One opening note: the OECD has shifted away from talking about intangible capital and now calls it knowledge-based capital (KBC).  Even though I wrote a book called Intangible Capital, I’m sympathetic to the dilemma. Vocabulary is still an issue in our field. Not sure that KBC is that much of an improvement but you better add KBC to your glossary and move on to the substance.  Because the basic ideas are not in question. KBC/IA/IC are the dominant drivers of our economies and our companies today. So let’s just keep trying to build the field.


This conference provided a lot of good new perspectives to our collective discussion. It also brought a number of new people into the conversation.  The format of this conference was panels of three or so academics discussing different facets of the field including:

  • Corporate Reporting and National Accounts
  • Ownership and Capital
  • Digitization
  • Human Capital
  • Intellectual Property
  • Taxation

For those of you who notice these things, you can't have a conference on this topic and not address the many facets of intangibles. Although they didn't use the IC framework, the discussions hit on all four categories of human, relationship, structural and strategic capital.

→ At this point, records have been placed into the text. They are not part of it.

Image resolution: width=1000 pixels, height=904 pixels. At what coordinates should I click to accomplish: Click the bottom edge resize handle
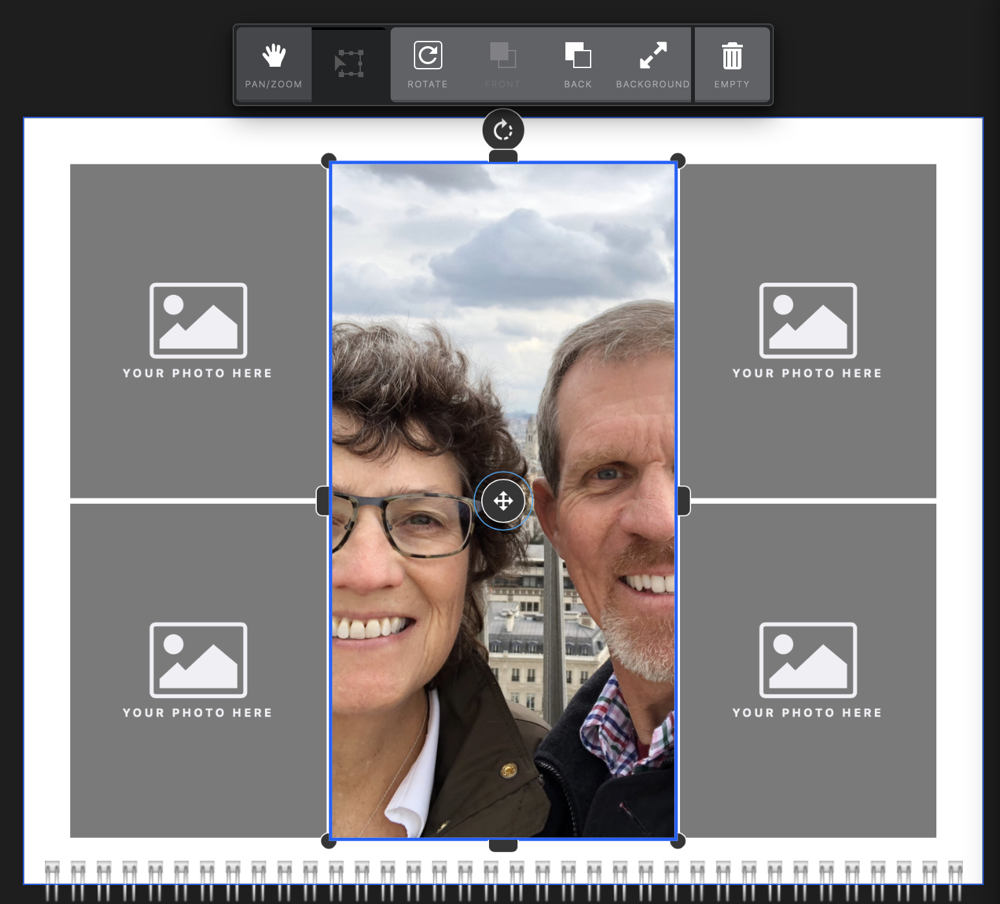click(503, 846)
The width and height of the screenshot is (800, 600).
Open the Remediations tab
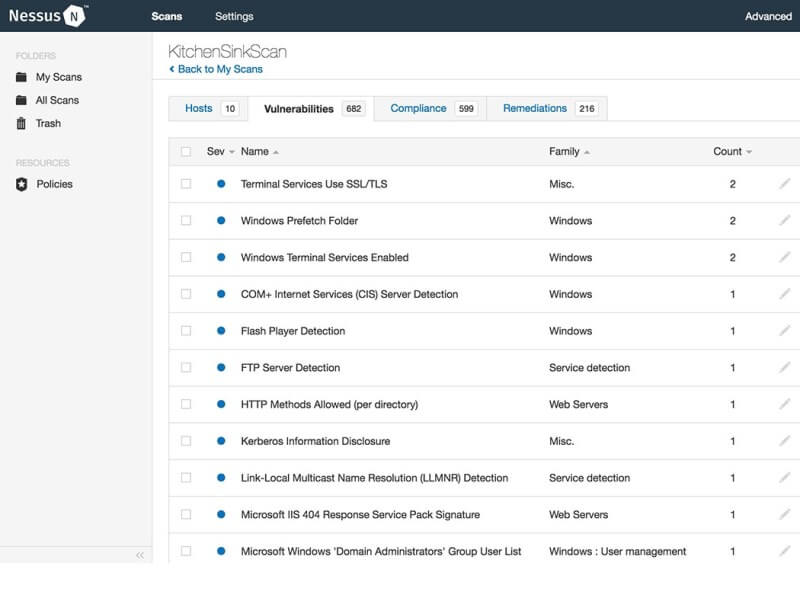pos(534,108)

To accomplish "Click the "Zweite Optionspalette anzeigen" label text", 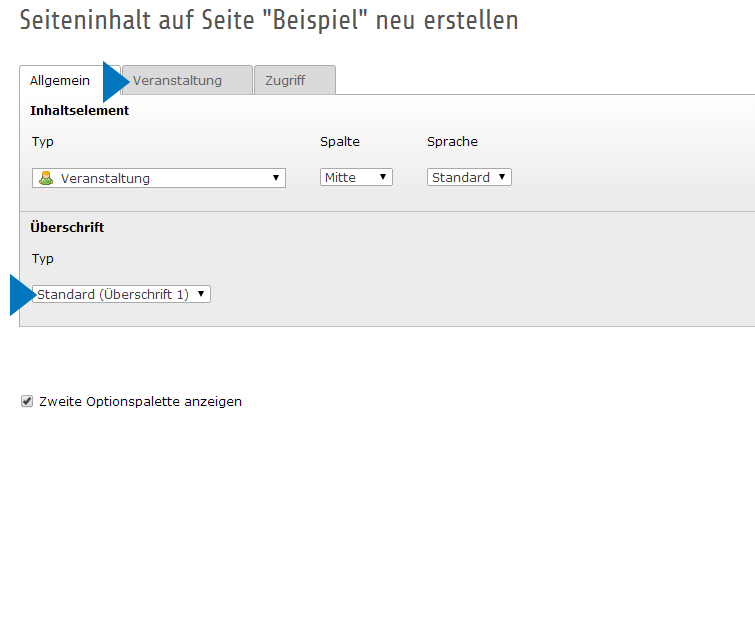I will [x=140, y=402].
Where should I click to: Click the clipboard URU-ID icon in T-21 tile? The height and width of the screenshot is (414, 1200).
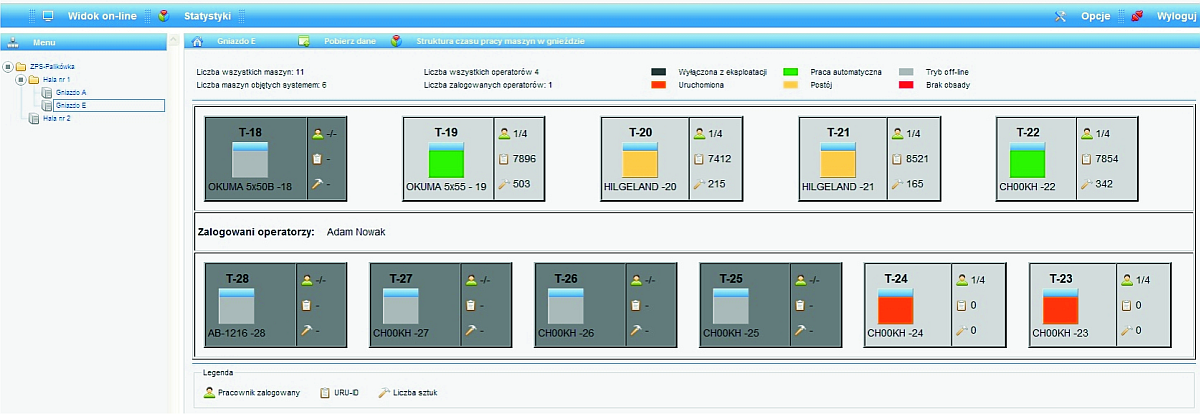(x=897, y=159)
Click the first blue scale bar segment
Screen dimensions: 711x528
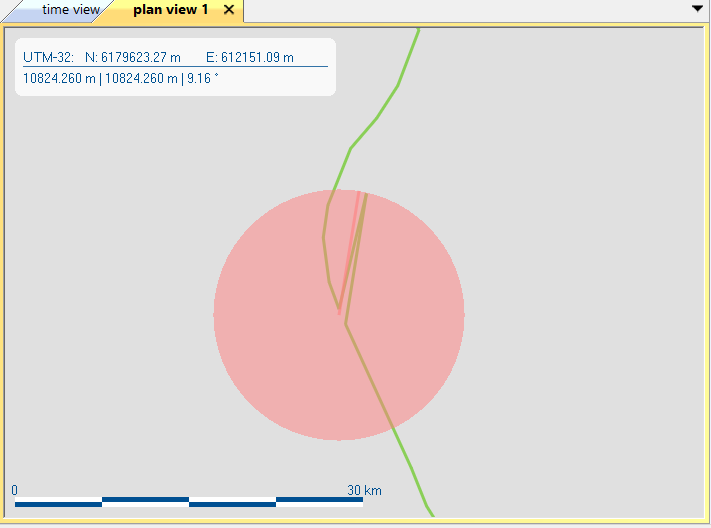point(58,504)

This was primarily a policy conference but there’s a lot here for businesspeople too. The webpage for the conference has most of the slide decks used by the speakers.  A few highlights include Andy Updegrove on standards, Carol Corrado (a leader in thinking about economic measures) on future data needs and Michael Mandel suggesting that data is a new category of goods (as in products+services+data).


There’s a related conference in Paris in February. If you go, please let us know what you learn.